5.2. Results and Analysis
Table 4 shows the performance of our model together with previous methods described above. Models in the first part of the table use traditional neural network methods. These methods rely on well-designed attention and LSTM to process static word embeddings. These pretrained word embeddings are generated on large-scale generic corpus or domain-related datasets  through the Word2Vec  or GloVe  method. The second part includes previous multitask learning methods on aspect-level sentiment analysis. The third part shows other models based on the BERT representation. For better performance, they also include customized revisions for the fine-grained sentiment analysis task. Compared with the methods above, our SMLN model shows clear performance improvement over the baseline methods on three datasets from SemEval-2014 and SemEval-2015. This result benefits from the multitask learning setting as well as the information exchange mechanism in CIU.

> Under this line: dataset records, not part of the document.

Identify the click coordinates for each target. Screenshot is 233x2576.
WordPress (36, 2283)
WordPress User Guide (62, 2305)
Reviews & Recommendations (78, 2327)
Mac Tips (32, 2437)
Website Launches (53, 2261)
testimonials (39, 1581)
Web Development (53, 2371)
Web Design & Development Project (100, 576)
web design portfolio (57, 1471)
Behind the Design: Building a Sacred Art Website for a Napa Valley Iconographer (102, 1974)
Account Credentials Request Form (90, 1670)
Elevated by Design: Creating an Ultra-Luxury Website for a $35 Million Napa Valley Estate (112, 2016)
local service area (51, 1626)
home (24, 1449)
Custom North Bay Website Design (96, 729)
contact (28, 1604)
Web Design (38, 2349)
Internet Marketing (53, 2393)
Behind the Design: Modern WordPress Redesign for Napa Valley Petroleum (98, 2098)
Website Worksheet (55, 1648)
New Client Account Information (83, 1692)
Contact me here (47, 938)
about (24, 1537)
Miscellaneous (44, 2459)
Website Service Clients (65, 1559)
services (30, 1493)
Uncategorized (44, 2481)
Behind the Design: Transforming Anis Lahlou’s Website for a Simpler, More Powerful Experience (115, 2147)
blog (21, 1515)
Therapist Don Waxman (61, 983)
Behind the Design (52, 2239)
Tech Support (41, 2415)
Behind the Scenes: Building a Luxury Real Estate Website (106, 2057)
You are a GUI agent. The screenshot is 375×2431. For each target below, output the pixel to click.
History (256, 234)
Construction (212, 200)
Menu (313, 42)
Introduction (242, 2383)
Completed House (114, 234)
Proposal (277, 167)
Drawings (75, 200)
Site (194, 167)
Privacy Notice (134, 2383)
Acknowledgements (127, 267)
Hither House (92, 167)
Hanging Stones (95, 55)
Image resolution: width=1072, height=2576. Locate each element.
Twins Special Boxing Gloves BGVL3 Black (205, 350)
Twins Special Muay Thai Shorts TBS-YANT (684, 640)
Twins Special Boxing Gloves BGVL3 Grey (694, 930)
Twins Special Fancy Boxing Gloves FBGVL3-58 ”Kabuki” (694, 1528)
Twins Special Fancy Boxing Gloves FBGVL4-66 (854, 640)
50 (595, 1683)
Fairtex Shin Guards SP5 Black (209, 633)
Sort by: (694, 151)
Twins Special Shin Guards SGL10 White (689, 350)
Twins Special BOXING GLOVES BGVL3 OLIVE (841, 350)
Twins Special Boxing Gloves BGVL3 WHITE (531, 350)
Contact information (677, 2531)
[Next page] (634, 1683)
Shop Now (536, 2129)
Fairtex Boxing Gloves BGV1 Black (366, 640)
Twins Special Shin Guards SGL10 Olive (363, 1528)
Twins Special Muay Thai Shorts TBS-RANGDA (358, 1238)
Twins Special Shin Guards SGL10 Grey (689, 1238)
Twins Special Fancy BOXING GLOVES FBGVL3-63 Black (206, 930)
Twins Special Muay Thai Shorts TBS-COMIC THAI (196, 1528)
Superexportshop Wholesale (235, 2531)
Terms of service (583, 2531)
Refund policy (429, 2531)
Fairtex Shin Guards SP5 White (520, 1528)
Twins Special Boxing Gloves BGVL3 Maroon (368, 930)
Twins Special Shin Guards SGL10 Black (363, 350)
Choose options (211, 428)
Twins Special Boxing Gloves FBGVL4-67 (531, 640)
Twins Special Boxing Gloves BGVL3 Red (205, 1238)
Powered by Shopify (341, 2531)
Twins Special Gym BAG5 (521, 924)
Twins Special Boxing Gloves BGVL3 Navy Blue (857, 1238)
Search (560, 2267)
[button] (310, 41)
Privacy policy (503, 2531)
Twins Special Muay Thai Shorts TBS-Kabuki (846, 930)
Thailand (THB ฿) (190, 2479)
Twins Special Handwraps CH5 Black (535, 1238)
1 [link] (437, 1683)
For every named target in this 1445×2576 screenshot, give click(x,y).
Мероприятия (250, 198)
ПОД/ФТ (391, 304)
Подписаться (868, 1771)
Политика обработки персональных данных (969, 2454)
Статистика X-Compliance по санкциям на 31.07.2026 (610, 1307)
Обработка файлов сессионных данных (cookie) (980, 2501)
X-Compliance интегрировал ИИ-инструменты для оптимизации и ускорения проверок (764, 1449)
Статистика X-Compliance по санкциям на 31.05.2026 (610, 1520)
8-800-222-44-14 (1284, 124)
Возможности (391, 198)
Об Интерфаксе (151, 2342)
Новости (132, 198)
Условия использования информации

For the ABSA task, BERT-based models have achieved significant accuracy improvement in comparison to the original static word embeddings. The multilayer Transformer stack structure of BERT has the clear advantage of representing the intrinsic semantics of terms in the context. BERT is a better choice as the shared representation layer in the model, in comparison to static embeddings which lack flexibility in word semantics. When compared to other BERT-based methods, our model still shows significant improvements, about 5% over the baseline BERT-FC model. Our analysis shows that the improvement is mainly from the multitask learning framework. In this work, we introduce opinion terms extraction (OTE) as an auxiliary task. OTE and ABSA tasks are closely related, but there are also clear differences between them. Complementary information from similar but different applications can be used as regularization items between tasks. It effectively improves the generalization performance of the model. In order to further improve the transmission of complementary information between different tasks, we design the CIU module based on an improved self-attention mechanism.
5.3. Ablation Study
In order to study the effects of different components, we gradually add auxiliary tasks and CIU modules starting from the vanilla model. Vanilla model represents the combination of TD-BERT and LSTM network. The experimental results are shown in Table 5, in which each variant adds a new module based on the previous model. With only the auxiliary task to form a multitask framework, the model achieves a small but noticeable improvement for both the 14Lap and 14Res dataset. It can be considered as the generalization performance improvement brought by the multitask method. At this time, the model cannot benefit from the emotional information provided by the auxiliary task. When the CIU module is added, the additional improvement is about twice that of the previous step. With the CIU, the emotional knowledge has been successfully transferred to the ABSA task.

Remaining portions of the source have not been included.